– Самые жестокие баталии начинаются с замысла, не так ли?
Он опешил и не сразу нашелся с ответом.
– Повторяю, мэм, я не имею отношения к полиции. Если вам что-либо известно об убийстве…
Женщина опередила его:
– Все гораздо сложнее, мистер Дойл. Вы должны распутать еще не свершившееся убийство.
Он заерзал в скрипучем кресле. Голос теперь звучал за спиной, и Дойл воображал, как она протягивает руку и кладет ему на плечо.
– О чем вы говорите?
– Через две недели я умру.
– Вам угрожают? Откуда такая точная дата?
– Я довольно известный медиум и могу предугадывать будущее. За последние годы у меня было несколько видений, и каждый раз к ним добавлялись новые подробности. Через две недели во время спиритического сеанса меня убьют… двумя выстрелами в грудь.
У Конан Дойла был писательский ум, и он сразу отметил изъян в этой истории.
– Если вы видели свое будущее, то наверняка знаете убийцу.

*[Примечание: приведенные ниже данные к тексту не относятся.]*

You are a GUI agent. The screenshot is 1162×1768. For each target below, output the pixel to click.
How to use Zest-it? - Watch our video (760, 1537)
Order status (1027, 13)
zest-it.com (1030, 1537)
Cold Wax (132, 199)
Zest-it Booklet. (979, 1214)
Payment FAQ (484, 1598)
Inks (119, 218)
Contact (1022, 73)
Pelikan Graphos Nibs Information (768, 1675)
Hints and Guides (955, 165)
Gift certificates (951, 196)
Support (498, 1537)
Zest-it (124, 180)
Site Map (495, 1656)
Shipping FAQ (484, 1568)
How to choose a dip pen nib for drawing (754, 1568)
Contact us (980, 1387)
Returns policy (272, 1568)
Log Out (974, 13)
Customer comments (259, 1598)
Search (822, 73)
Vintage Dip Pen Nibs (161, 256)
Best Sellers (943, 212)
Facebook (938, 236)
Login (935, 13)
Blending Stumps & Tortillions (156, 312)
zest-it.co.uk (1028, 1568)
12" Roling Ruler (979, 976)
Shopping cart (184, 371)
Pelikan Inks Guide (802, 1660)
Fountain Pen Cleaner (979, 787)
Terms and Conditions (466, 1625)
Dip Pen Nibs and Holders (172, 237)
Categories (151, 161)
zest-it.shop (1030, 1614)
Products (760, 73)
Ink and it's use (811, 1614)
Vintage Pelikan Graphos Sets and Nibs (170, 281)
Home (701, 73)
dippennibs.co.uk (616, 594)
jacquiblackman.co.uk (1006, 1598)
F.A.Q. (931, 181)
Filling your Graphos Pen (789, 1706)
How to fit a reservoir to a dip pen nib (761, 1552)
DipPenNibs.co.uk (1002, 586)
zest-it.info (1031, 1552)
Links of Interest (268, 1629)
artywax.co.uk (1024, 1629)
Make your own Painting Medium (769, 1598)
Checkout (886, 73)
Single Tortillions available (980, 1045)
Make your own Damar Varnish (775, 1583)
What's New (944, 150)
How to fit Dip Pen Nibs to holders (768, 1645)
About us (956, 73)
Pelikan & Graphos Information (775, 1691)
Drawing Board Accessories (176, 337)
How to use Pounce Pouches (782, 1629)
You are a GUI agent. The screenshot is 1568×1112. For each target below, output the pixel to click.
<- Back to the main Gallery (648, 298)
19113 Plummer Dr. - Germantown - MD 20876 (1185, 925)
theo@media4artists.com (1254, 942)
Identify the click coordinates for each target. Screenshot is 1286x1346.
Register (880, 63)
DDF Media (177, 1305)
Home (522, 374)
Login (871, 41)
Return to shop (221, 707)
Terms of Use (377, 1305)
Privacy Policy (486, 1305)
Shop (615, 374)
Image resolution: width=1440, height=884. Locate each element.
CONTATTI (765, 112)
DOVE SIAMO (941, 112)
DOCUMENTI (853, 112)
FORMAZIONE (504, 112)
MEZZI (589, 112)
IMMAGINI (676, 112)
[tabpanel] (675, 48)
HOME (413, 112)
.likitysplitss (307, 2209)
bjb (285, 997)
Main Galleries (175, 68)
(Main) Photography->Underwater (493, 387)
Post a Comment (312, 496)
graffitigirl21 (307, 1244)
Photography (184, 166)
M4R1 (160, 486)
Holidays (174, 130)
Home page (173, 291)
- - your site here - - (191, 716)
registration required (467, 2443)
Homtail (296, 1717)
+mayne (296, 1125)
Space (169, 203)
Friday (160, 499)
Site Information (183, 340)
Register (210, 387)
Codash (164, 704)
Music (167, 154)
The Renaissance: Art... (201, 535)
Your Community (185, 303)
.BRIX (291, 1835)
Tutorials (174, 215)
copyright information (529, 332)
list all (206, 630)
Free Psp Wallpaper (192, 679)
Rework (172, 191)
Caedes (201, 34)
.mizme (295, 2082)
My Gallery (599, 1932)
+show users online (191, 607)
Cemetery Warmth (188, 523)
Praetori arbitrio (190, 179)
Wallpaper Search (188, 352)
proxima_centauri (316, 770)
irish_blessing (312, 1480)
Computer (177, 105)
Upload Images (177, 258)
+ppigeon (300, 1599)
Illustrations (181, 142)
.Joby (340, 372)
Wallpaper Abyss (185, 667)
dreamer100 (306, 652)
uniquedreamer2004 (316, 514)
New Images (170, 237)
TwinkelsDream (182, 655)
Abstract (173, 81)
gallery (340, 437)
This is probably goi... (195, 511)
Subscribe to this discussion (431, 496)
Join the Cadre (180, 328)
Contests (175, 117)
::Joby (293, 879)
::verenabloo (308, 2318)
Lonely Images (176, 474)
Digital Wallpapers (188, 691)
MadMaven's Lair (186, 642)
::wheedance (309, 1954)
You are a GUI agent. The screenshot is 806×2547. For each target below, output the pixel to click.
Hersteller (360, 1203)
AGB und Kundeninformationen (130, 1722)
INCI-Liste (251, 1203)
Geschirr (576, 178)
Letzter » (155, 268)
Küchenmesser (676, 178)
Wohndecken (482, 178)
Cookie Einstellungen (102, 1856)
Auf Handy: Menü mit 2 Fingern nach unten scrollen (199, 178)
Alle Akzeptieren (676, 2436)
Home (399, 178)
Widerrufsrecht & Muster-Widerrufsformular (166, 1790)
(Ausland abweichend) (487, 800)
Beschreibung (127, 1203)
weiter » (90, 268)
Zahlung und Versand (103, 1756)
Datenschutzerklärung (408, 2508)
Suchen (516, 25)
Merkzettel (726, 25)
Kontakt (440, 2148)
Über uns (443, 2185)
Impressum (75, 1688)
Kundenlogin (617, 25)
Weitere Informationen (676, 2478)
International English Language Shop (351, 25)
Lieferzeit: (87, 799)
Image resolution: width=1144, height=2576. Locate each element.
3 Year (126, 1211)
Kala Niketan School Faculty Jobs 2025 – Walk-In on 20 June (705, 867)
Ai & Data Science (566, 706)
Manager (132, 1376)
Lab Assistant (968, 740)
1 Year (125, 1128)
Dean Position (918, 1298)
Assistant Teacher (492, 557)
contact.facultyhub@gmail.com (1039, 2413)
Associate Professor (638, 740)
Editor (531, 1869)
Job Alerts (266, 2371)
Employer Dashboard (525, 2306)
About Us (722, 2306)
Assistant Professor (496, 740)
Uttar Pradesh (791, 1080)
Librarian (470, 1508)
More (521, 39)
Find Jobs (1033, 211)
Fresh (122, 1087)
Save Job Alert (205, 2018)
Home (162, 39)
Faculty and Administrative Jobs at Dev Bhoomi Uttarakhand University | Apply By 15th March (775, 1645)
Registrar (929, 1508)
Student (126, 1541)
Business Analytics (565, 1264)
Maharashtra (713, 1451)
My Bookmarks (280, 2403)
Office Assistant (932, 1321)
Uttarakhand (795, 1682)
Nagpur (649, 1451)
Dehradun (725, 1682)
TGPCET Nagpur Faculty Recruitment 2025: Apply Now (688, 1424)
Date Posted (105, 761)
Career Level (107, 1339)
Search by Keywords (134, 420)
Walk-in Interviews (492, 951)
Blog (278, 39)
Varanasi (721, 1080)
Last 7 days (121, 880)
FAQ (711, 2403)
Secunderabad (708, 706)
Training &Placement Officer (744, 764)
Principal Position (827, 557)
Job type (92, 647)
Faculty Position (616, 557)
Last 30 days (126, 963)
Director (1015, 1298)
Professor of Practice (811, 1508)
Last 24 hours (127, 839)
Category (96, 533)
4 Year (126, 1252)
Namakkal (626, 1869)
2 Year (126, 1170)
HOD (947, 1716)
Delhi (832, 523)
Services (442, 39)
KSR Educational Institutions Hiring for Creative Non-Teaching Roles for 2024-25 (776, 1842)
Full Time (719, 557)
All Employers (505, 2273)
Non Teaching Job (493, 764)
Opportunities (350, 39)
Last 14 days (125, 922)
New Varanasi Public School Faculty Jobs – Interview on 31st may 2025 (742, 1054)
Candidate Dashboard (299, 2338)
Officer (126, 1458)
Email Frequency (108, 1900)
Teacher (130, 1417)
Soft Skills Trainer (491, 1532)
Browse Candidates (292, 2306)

– К сожалению, я не рассмотрела его лица. В неверном свете свечи я могла разглядеть только человека, который сидел слева от преступника. Еще полгода назад я не знала, кто он. А потом мне попалась на глаза его фотография в «Стрэнде». Истинный гений Артур Конан Дойл и его Шерлок Холмс. Вы были в моих видениях, доктор.
– Мэм, – произнес он глухо, – зачастую люди выискивают в своих, по большей части нелепых, снах и видениях тайный смысл. Однако мало кому дано заглянуть в будущее.
Его слова растворились в ночной тишине.
– Я доверяю своему чутью, доктор Дойл, – наконец вымолвила она дрожащим голосом, – и не сомневаюсь, что буду убита. Только в ваших силах не допустить трагедию. Вы мне поможете?
Он почувствовал теплое дыхание на своей щеке, пьянящий мускусный аромат духов. Шуршание шелка, обтягивающего бедра, рисовало в его воображении юную одалиску в прозрачных шальварах. Наконец он очнулся от грез и потер влажные ладони о подлокотники.
В конце концов, он женатый человек, врач с серьезной практикой и джентльмен.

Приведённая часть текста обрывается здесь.